**Requirements**: Please copy out the material below, replacing "Reject all" with "Decline all" and keeping everything else the same. Leave the pictures out.

**Stored records**:
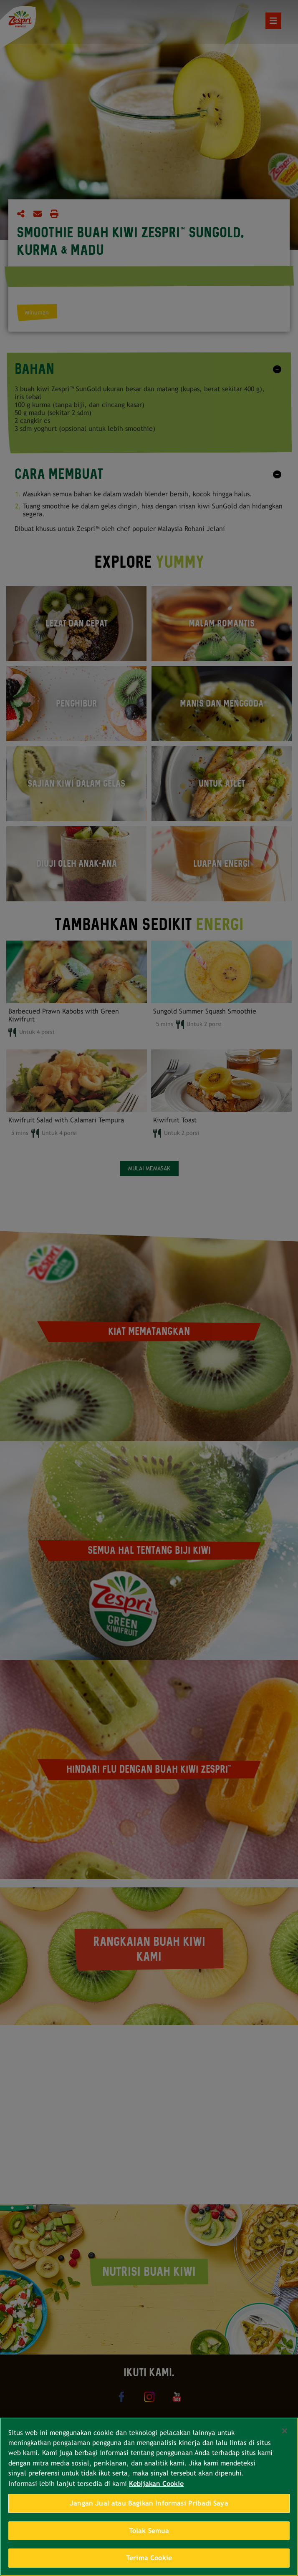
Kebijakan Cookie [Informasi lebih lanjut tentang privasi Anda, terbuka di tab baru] (156, 2484)
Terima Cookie (149, 2558)
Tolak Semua (149, 2531)
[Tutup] (284, 2431)
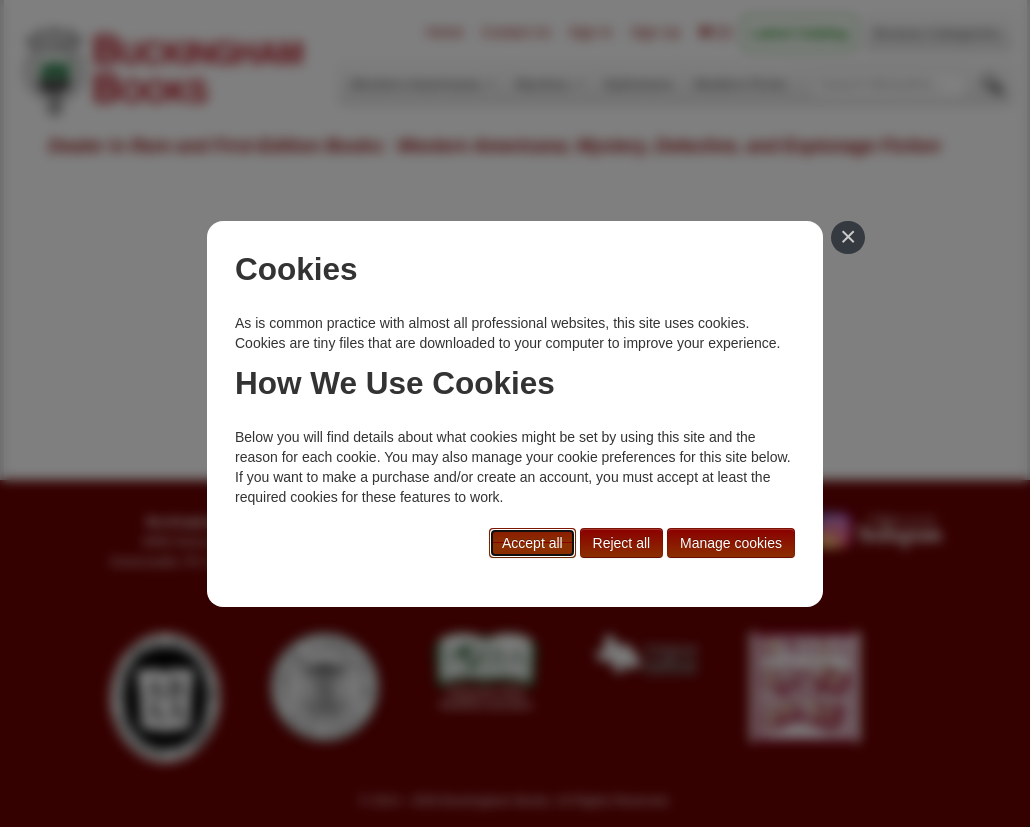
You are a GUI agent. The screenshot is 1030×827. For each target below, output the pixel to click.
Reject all (622, 543)
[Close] (848, 238)
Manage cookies (731, 543)
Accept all (532, 543)
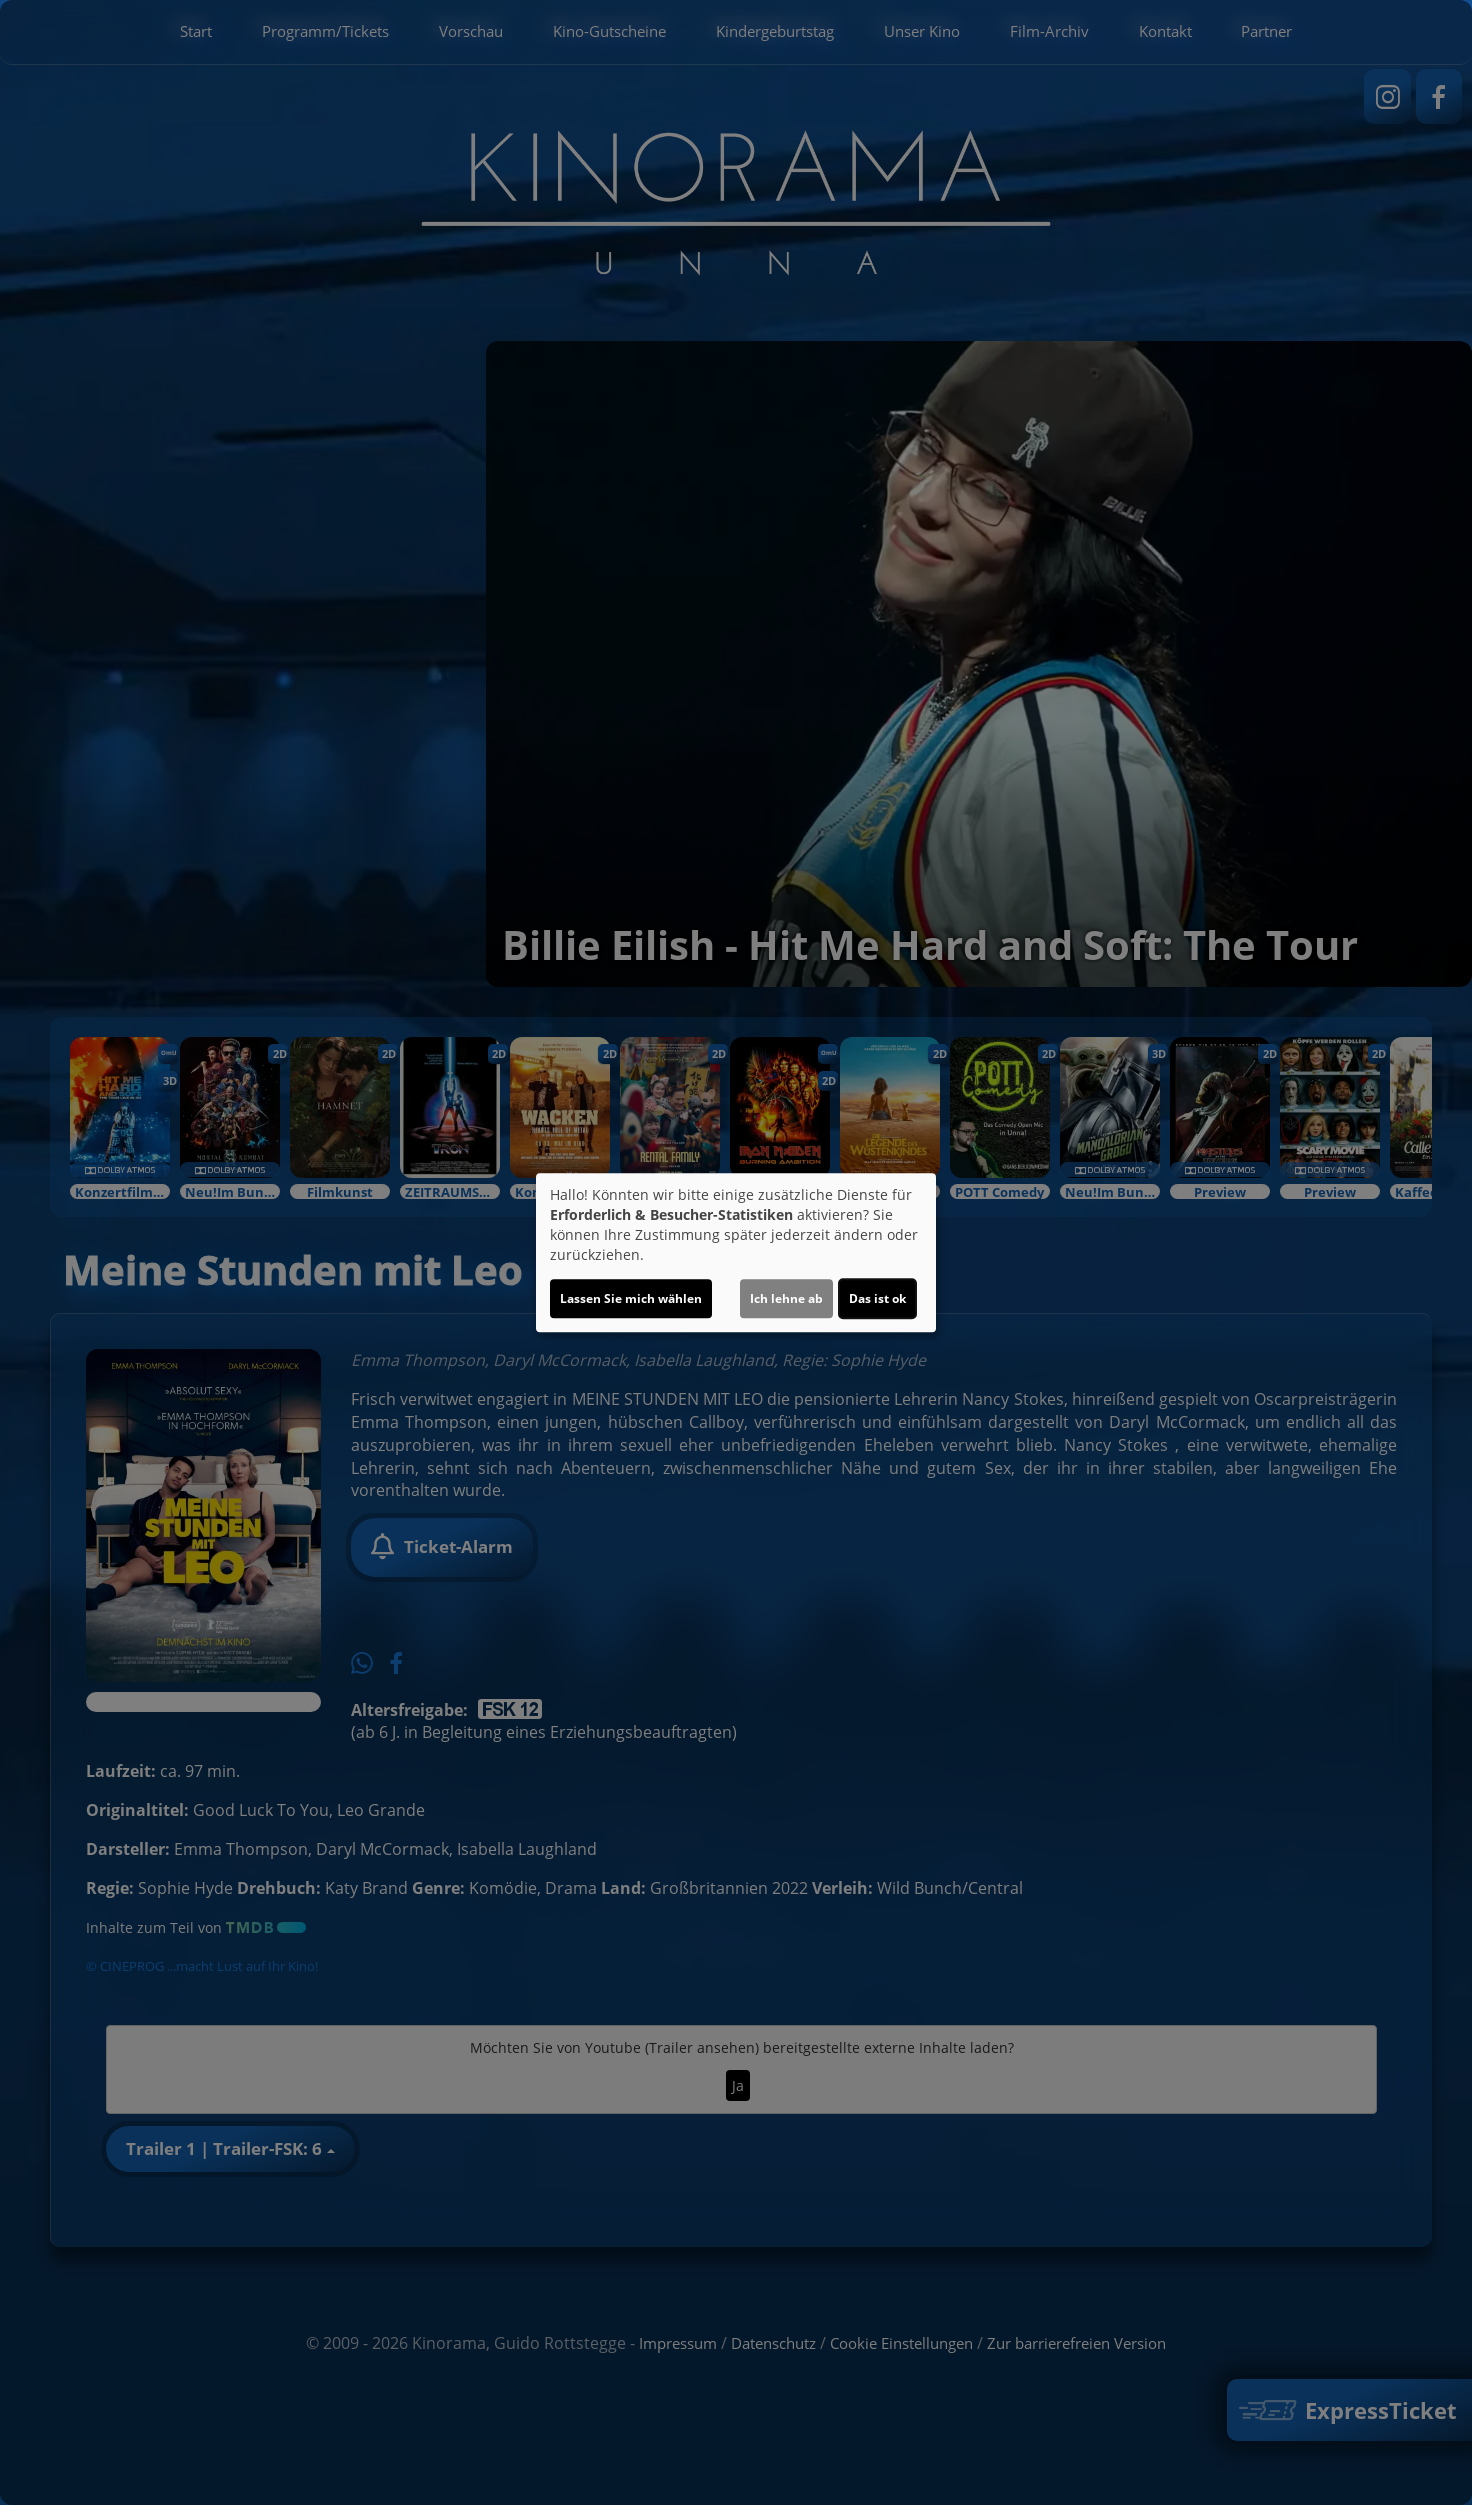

**Answer for the task**:
Kebijakan Cookie [Informasi lebih lanjut tentang privasi Anda, terbuka di tab baru] (156, 2484)
Terima Cookie (149, 2558)
Tolak Semua (149, 2531)
[Tutup] (284, 2431)
You are a GUI agent. The screenshot is 1030×827. For each target below, output the pixel to click.
Decline all (622, 543)
[Close] (848, 238)
Manage cookies (731, 543)
Accept all (532, 543)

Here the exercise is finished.